La guerre, la paix, ça vous fait tout d'même...

  • La collectivité est-elle suffisamment solidaire avec ceux qui ont connu tant de souffrances ? Non, répondent les intéressés. Certains le font avec humour et poésie. D'autres avec rage et une arrière-pensée révolutionnaire.

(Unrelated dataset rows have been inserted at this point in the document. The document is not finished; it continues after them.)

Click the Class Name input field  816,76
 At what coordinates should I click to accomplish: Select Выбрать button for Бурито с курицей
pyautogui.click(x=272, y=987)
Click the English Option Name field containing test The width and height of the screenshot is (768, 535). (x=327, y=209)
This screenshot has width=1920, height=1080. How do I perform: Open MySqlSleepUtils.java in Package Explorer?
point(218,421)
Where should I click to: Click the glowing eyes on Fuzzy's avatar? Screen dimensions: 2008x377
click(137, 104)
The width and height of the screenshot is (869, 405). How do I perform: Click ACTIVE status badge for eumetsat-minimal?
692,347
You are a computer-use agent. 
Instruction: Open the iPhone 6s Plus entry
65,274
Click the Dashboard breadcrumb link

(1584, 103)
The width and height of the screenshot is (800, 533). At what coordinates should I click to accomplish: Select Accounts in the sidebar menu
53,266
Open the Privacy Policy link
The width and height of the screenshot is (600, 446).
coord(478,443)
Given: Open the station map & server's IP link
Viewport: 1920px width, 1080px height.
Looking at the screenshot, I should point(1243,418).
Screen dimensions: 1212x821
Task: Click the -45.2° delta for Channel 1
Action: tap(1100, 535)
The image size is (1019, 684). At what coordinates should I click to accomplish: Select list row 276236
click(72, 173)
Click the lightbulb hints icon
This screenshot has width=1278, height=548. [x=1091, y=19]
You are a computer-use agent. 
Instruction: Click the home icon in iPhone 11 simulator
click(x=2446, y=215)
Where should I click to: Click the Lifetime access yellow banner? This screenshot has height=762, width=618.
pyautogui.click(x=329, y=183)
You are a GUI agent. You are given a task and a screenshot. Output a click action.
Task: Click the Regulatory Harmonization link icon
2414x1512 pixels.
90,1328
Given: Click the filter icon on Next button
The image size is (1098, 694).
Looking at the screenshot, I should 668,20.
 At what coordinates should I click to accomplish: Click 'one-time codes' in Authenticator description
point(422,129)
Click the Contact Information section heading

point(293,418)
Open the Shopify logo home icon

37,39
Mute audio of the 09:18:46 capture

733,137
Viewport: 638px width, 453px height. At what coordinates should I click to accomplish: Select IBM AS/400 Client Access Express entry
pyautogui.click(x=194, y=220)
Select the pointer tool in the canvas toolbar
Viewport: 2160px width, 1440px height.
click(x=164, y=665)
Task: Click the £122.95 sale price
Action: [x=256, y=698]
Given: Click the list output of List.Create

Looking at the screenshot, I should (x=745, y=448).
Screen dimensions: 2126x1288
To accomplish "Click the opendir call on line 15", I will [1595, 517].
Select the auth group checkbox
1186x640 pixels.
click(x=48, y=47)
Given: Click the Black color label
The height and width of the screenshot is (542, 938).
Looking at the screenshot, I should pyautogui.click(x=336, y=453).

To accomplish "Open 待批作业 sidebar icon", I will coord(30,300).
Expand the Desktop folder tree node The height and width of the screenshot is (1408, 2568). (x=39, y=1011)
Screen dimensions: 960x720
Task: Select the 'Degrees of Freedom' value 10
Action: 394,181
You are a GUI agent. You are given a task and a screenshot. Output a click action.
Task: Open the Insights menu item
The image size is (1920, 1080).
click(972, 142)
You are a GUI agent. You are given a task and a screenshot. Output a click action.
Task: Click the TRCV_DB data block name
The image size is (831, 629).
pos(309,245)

1 Pour rejoindre son régiment
Lorsque éclata la grande guerre
Le poilu marchait crânement
En déclarant : "Faut pas s'en faire !"
Là-bas nos frères de Strasbourg,
Mettant en lui leur confiance,
Saluaient l'aube du retour
Et renaissaient à l'espérance.
Quand on s'voit, du jour au lend'main,
Soldat d'une aussi noble cause,
On a beau faire le malin,
ça vous fait tout d'même quelque chose.

2 Devant Verdun, devant Arras,
On le voit ferme sous l'orage,
Rejeter sur le bec de gaz
Un adversaire ivre de rage.
La tâche est rude, il sait pourtant
L'accomplir avec allégresse,
Serrant les poings, serrant les dents,
Et parfois même aussi les fesses.
Quand il faut tenir au créneau
Tandis qu'la mitrailleuse arrose,
On a beau fair' le zigoteau,
ça vous fait tout d'même quelque chose.

3 Mais à ce jeu trop palpitant
Presqu'à coup sûr le poilu gagne.
Par la vertu d'un percutant
Souvent se termin' la campagne.
Et le blessé, pauvre garçon,
Ramené sur une civière,
Revient goûter à sa façon
Les félicités de l'arrière :
Quand on est tout nu sur l'billard,
Et que le charcutier dispose
La scie, les pinc's et tout l'bazar,
ça vous fait tout d'même quelque chose.

4 Enfin, il se r'trouve un beau jour
Sur le pavé cherchant la pâture,
L'Etat lui tend avec amour
Un os ainsi qu'une épluchure ;
Son député lui dit : "D'accord,
La vie est dev'nue difficile,
Aussi je m'octroie, moi d'abord,
Un p'tit supplément de douz'mille(4)."
A se sacrifier corps et bien,
Quand il voit à quoi l'on s'expose,
Le poilu rêve et ne dit rien :
Il en pense tout d'même quelque chose.